**Action item:** Gather each line containing the string "panel" from these entries.

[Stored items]
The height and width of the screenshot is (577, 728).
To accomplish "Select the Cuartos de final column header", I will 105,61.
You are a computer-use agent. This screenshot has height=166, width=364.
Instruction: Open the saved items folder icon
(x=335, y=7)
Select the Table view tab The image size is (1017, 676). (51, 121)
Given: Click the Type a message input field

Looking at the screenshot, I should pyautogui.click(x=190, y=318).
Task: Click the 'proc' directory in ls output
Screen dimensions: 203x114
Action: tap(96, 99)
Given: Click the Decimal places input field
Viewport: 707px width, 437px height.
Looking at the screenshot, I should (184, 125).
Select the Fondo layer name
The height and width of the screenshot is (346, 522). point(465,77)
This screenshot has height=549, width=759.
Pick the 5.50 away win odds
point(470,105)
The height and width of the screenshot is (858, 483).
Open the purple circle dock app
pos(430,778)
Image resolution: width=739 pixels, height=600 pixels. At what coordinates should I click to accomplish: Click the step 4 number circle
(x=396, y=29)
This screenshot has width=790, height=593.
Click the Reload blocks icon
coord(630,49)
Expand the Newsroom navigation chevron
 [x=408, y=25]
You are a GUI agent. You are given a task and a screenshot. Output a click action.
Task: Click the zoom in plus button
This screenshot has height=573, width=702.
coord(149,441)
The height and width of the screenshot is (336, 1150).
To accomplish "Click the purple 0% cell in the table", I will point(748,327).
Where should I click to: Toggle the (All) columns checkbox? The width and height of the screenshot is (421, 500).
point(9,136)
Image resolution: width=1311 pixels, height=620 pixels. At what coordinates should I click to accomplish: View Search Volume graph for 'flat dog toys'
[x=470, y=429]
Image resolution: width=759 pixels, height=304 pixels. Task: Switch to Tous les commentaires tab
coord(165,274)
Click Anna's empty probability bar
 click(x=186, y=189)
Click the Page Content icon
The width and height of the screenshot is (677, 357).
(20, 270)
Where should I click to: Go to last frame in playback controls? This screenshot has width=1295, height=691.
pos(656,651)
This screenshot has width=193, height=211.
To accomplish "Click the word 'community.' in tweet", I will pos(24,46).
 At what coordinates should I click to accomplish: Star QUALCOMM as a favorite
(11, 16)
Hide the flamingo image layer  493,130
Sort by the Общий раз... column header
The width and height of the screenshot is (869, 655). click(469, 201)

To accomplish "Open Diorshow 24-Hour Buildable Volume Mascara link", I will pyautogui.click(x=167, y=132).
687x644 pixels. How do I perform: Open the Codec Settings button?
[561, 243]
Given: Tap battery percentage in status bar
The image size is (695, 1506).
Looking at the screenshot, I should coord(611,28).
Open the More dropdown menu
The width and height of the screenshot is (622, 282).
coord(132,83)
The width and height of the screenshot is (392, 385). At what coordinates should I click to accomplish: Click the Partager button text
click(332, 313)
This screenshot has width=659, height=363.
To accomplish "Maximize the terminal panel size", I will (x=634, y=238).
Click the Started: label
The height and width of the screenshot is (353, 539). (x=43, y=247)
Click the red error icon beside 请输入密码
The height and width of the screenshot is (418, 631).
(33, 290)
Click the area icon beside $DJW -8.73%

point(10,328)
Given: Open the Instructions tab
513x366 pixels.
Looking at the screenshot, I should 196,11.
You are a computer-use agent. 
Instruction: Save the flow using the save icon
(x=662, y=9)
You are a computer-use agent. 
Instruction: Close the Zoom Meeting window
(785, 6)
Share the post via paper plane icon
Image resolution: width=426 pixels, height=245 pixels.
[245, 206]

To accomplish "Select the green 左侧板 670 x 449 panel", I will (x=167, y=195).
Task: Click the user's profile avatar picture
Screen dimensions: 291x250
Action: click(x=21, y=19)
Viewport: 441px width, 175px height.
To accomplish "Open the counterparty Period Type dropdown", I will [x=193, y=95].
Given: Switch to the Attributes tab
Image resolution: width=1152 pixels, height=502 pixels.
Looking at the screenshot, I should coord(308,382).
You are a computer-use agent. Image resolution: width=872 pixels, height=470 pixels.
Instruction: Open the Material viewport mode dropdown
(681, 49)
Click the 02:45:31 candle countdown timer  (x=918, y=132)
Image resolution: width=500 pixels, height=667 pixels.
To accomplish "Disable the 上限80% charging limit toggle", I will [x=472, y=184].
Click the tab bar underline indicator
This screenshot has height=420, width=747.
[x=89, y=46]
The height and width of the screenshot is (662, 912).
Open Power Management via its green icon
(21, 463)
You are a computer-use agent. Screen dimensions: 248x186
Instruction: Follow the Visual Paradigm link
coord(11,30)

**Answer space:**
To accomplish "Maximize the terminal panel size", I will (x=634, y=238).
To accomplish "Select the green 左侧板 670 x 449 panel", I will (x=167, y=195).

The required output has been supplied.